Well, it's probably true. Nobody's talking about it much, but not because it's a secret. It all hinges on Federal Communications approval of a signal switcheroo.
According to FCC documents, Chicago-based Lakeshore Media is selling Willcox country station KWCX, FM 104.9, to Clear Channel. The sale is contingent on getting approval to reallocate the signal from Willcox to the Tucson area, possibly to Davis-Monthan Air Force Base.
Although plenty of signals populate the Willcox radio dial, only two of them originate in the town itself. (The other is Lakeshore's little five-kilowatt KHIL, 1250 AM.) The FCC will probably want to be assured that KWCX, or whatever its call letters become, will somehow continue to serve Willcox despite the move. Another hitch seems to be that an outside party is lobbying to get the signal reallocated to Sells.
The process has been grinding on for more than a year. FCC records show approval for Lakeshore to sell the station to Clear Channel in March 2003 for $2.5 million.
Lakeshore had purchased the station for $1.1 million in October 2001. So this means a nice, quick profit--once the deal goes through. Even nicer for Clear Channel: Once the station comes to Tucson, it could be worth $9 to $10 million.
According to Bruce Buzil, one of Lakeshore's owners, his organization is a "developmental company."
Says Buzil, "That means we find stations that can be upgraded and then sold," sort of the radio equivalent of fixer-uppers in the real estate market. Lakeshore owns only about five stations right now; the technique, apparently, is to flip them before getting bogged down in day-to-day management and long-term problems.

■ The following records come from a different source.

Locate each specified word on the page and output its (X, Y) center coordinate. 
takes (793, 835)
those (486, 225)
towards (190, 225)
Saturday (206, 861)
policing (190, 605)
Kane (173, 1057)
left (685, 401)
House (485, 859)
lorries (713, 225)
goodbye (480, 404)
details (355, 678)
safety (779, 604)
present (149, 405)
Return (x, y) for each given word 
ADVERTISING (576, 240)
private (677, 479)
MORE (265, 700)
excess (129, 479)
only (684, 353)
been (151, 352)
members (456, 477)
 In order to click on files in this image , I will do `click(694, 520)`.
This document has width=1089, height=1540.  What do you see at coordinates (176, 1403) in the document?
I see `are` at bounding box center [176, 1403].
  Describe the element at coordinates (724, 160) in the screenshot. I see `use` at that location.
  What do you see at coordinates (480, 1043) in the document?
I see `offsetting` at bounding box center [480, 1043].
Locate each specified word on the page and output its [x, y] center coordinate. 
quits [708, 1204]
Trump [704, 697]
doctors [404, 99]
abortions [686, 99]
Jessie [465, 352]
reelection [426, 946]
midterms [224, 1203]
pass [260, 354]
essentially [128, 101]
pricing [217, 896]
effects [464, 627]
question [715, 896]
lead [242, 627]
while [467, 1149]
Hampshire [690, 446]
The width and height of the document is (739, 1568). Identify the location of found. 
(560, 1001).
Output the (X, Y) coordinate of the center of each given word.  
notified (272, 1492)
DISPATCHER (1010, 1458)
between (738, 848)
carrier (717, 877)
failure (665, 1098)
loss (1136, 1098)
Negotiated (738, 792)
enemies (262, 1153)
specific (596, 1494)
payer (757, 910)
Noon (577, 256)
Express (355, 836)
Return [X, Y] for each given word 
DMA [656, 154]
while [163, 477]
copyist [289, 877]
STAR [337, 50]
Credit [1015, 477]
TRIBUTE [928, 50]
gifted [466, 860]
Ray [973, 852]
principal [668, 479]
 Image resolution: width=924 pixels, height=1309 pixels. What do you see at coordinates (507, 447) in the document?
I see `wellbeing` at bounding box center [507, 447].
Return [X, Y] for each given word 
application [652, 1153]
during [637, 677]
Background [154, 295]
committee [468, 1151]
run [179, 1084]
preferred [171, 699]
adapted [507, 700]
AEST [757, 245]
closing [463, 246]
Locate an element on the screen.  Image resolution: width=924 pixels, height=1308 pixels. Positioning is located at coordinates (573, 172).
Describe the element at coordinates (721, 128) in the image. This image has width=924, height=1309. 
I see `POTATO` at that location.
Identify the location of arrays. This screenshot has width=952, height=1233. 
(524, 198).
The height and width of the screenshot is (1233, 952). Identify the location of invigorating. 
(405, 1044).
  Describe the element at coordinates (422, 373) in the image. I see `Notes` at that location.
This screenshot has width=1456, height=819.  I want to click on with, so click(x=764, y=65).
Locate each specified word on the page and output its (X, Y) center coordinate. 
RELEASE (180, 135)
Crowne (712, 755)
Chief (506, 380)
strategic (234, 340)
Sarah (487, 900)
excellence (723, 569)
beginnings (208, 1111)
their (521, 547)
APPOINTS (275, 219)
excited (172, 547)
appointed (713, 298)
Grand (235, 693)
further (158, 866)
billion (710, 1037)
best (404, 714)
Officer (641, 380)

Dan Curtis, general manager of KWCX, doesn't much care for Lakeshore's management style and says he's been kept in the dark about the company's plans. Expect him to be grabbing his hat and heading out the door permanently any day now.
Even Clear Channel's Wagner wasn't quite sure exactly what was going on when I first asked her about this several weeks ago. But if the deal goes through, the station will become her responsibility.
Even more signals may be insinuating themselves into town, although the stations won't be licensed to Tucson. There are rumors of efforts to move an FM station from Nogales to Vail, and another from Sierra Vista to Corona de Tucson. It's a way to penetrate a substantial market while technically serving smaller communities. (Years ago, channel 11 was licensed primarily in Nogales, even though its studio and main transmitter were in midtown Tucson.)
The most interesting question is what these stations will broadcast. But that's an issue of no concern to the FCC--as long as it isn't obscene.